— Ты что же, Олимпиаду-то на необитаемый остров увлечь, что ли, собрался? Так не поедет, поди… А любопытно бы посмотреть тебя Робинзоном, а ее Пятницею. Впрочем, какая же она Пятница — целая Суббота!
Юноша горько улыбался, презрительно пожимал плечами и декламировал из «Горя от ума»:
— «Шутить и век шутить — как вас на это станет?»
Другою постоянною жертвою, отданною на произвол Синева, являлся супруг Олимпиады Алексеевны — Иаков Иоасафович, с его почти маниакальною страстью к истинно стенобитным каламбурам, шарадам, юмористическим стихам…
— Поедемте, Иаков Иоасафович, пообедать в новый ресторан: говорят, хорошо кормят, — приглашает Ратисова приятель, а Иаков Иоасафович ошеломляет его в ответ:
— Почему же в ре-сто-ран, а не в до-двести-язв?!
Однажды Синев, заспорив о чем-то с Олимпиадою Алексеевною, воскликнул:
— Бог с вами, тетушка! «Переклюкала ты меня, премудрая Ольга», как говорил, попав впросак, один греческий царь… Я уступаю и отступаю…
Он попятился и отдавил ногу стоявшему прямо за ним Ратисову.
— Ох, — застонал этот, — если это называется у вас отступать, то каково же вы наступаете?
— Виноват, дядюшка.
— Бог простит, — со снисходительным величием извинил добряк и таинственно подмигнул. — А каламбурчик заметили?
— Прелесть! — восторженно воскликнул Синев. — Вы всегда такие родите или только когда вам наступают на мозоль?
— У меня юмор брызжет!
— Вы бы в юмористические журналы писали? а?
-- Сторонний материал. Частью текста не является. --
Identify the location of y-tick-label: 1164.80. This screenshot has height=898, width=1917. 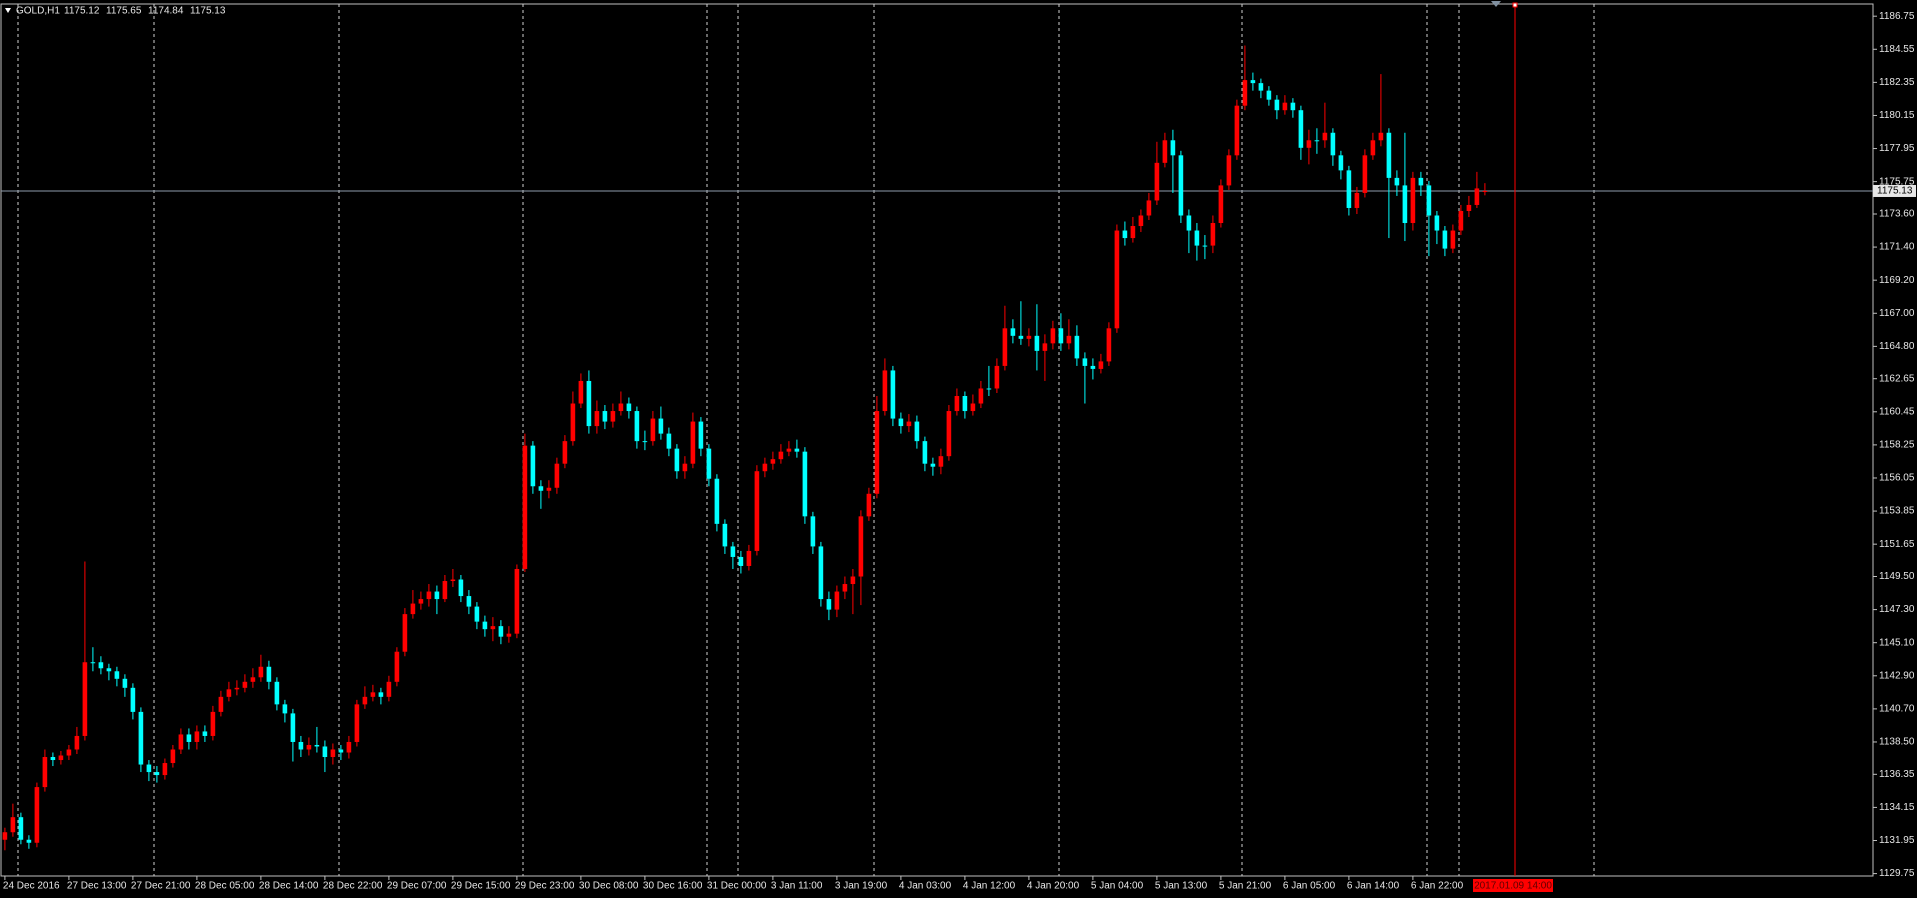
(1897, 346).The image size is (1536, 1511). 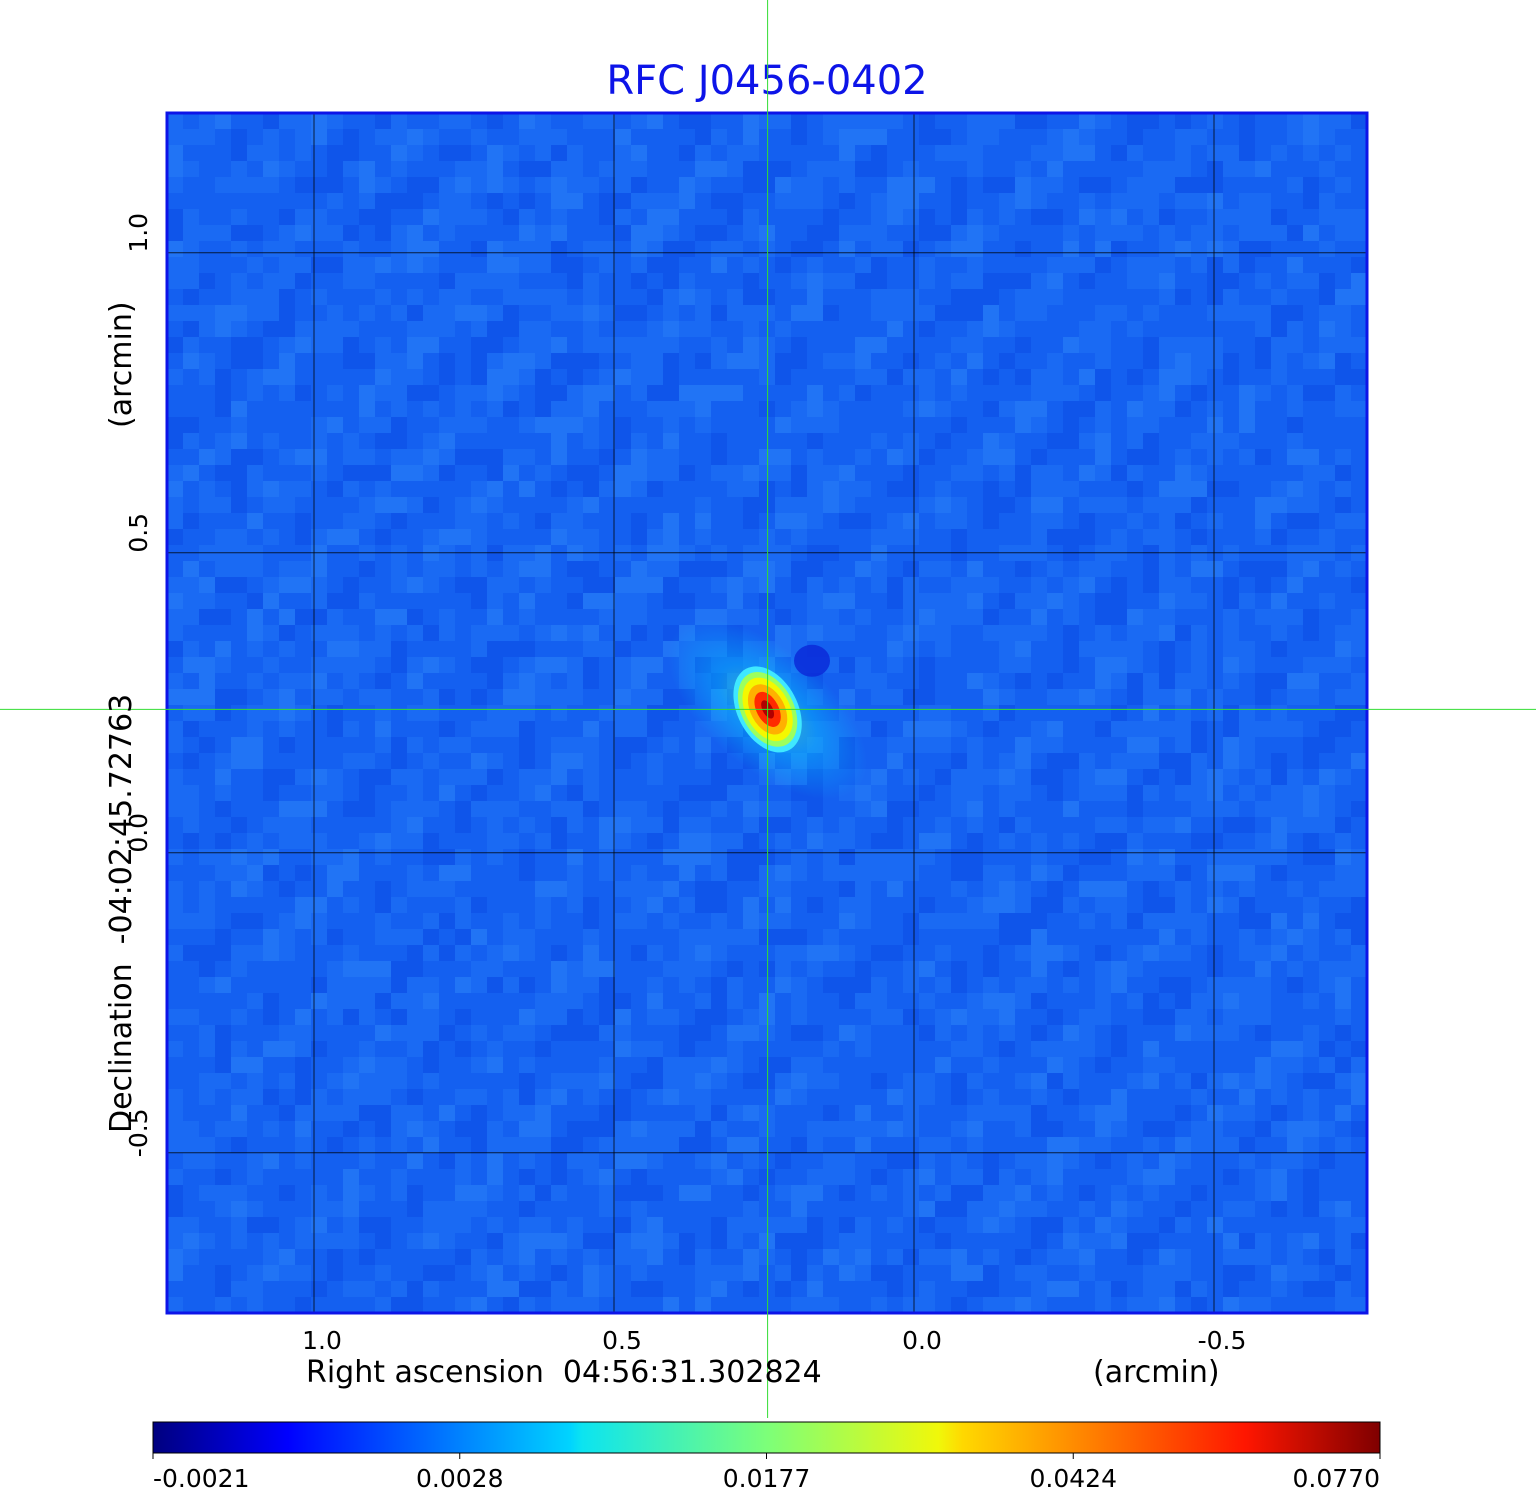 I want to click on y-tick-label: 0.0, so click(x=138, y=833).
Ратисов замигал еще таинственнее:
— Пишу,
— Ой ли? — восхитился Петр Дмитриевич. — И ничего, печатают?
Иаков Иоасафович самодовольно подбоченился:
— С благодарностью.
— Скажите!
— Ценят. Вы, говорят, ваше превосходительство, юморист pur sang, а нравственности у вас — что у весталки. Вы не какой-нибудь борзописец с улицы, а патриций-с, аристократ сатиры. Эдакого чего-нибудь резкого, с густыми красками, слишком смешного, но семейного у вас — ни-ни!
— Под псевдонимцем качаете?
— Разумеется. «Действительный юморист» — это я. Я было хотел подписываться: «Действительный статский юморист», эдак слегка намекнуть публике, что я не кто-нибудь, не праздношатающий бумагомаратель, но цензура воспретила, оставила меня без статского… Знаете: детей оставляют без сладкого, а меня без статского… Мысль! позвольте карандашик: запишу, чтобы не забыть, и разработаю на досуге.
Синев, конечно, не замедлил разболтать этот разговор Олимпиаде Алексеевне, и с тех пор бедному каламбуристу не было житья от жены: она походя дразнила его то действительным статским юмористом, то действительною статскою весталкою.